▶ Collected data entries:

================

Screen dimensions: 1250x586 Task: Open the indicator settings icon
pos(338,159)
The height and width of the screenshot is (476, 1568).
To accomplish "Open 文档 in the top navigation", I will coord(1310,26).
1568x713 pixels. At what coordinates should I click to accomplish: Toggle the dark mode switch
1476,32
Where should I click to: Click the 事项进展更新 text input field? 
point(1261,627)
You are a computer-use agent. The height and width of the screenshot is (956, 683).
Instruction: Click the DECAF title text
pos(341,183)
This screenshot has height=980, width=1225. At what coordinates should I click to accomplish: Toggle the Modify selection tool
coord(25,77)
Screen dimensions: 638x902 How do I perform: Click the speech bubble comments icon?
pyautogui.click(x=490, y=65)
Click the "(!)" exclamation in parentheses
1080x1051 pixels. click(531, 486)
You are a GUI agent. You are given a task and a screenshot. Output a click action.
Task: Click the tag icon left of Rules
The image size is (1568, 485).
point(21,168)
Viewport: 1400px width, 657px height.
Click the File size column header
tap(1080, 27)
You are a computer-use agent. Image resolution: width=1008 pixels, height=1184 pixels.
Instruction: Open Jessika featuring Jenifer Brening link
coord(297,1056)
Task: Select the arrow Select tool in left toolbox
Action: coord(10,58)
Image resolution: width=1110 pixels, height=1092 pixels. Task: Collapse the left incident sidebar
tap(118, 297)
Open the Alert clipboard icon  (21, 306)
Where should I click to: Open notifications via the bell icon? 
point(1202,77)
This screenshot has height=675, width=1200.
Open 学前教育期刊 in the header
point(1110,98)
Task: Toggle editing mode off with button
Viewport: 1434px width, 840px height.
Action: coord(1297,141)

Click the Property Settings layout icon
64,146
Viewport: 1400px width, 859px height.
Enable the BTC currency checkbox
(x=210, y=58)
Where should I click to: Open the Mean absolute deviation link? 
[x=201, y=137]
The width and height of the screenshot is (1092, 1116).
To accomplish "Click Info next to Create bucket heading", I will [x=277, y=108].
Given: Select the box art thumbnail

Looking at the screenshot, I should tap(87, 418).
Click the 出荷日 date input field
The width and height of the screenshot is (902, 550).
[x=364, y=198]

================

▶ EXERCISE BRIEF:
Starting with the first line of the entries, transcribe every line up to and including the one with "Viewport: 1400px width, 859px height.".

▶ RESULT FOR THIS EXERCISE:
Screen dimensions: 1250x586 Task: Open the indicator settings icon
pos(338,159)
The height and width of the screenshot is (476, 1568).
To accomplish "Open 文档 in the top navigation", I will coord(1310,26).
1568x713 pixels. At what coordinates should I click to accomplish: Toggle the dark mode switch
1476,32
Where should I click to: Click the 事项进展更新 text input field? 
point(1261,627)
You are a computer-use agent. The height and width of the screenshot is (956, 683).
Instruction: Click the DECAF title text
pos(341,183)
This screenshot has height=980, width=1225. At what coordinates should I click to accomplish: Toggle the Modify selection tool
coord(25,77)
Screen dimensions: 638x902 How do I perform: Click the speech bubble comments icon?
pyautogui.click(x=490, y=65)
Click the "(!)" exclamation in parentheses
1080x1051 pixels. click(531, 486)
You are a GUI agent. You are given a task and a screenshot. Output a click action.
Task: Click the tag icon left of Rules
The image size is (1568, 485).
point(21,168)
Viewport: 1400px width, 657px height.
Click the File size column header
tap(1080, 27)
You are a computer-use agent. Image resolution: width=1008 pixels, height=1184 pixels.
Instruction: Open Jessika featuring Jenifer Brening link
coord(297,1056)
Task: Select the arrow Select tool in left toolbox
Action: coord(10,58)
Image resolution: width=1110 pixels, height=1092 pixels. Task: Collapse the left incident sidebar
tap(118, 297)
Open the Alert clipboard icon  (21, 306)
Where should I click to: Open notifications via the bell icon? 
point(1202,77)
This screenshot has height=675, width=1200.
Open 学前教育期刊 in the header
point(1110,98)
Task: Toggle editing mode off with button
Viewport: 1434px width, 840px height.
Action: coord(1297,141)

Click the Property Settings layout icon
64,146
Viewport: 1400px width, 859px height.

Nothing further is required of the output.